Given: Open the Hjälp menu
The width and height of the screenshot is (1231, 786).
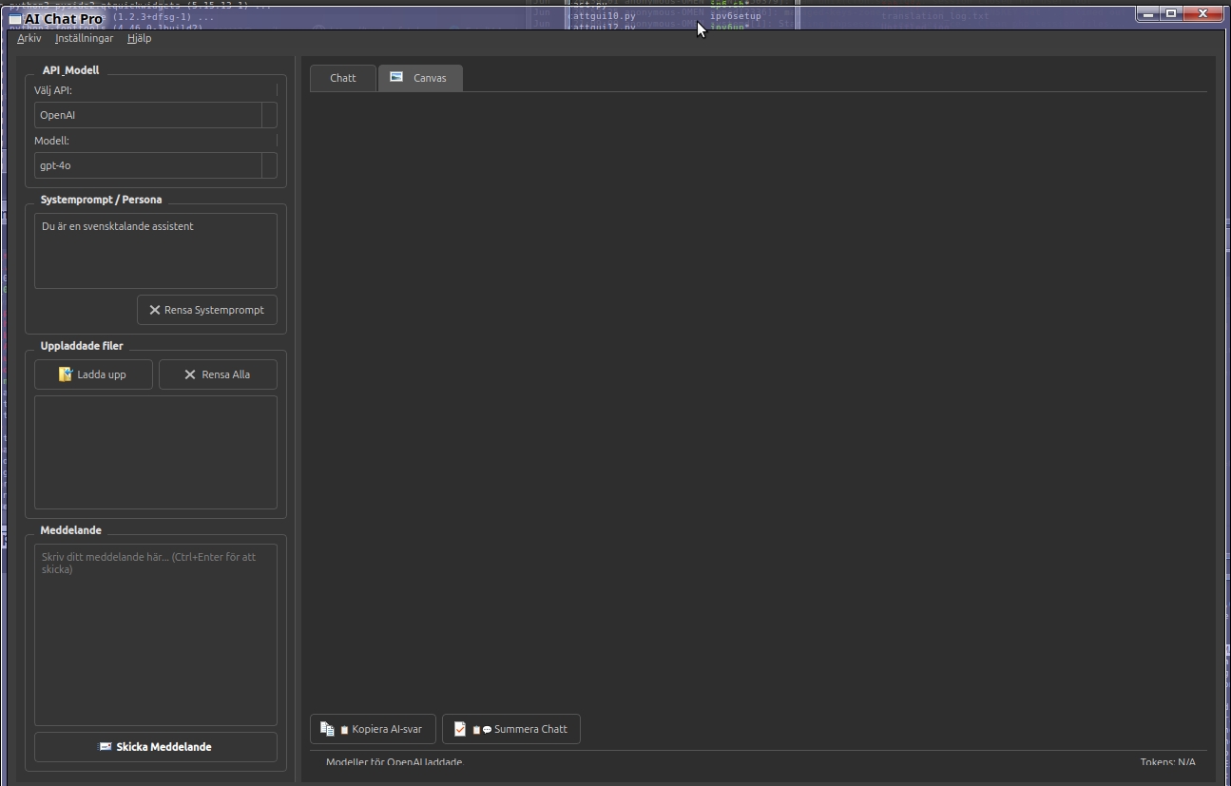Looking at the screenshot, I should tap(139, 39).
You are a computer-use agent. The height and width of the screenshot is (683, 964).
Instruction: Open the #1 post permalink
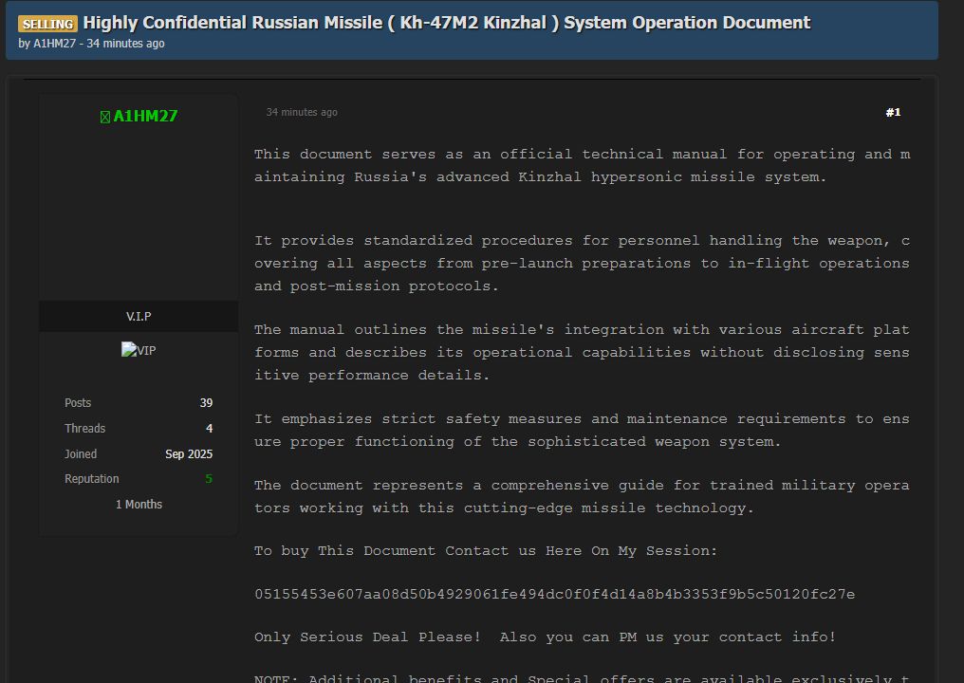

**How to complete this task**
Reproduce each line of the material in which the string "Open" occurs.

**Solved exercise**
Given: Open the Hjälp menu
Instruction: Open the #1 post permalink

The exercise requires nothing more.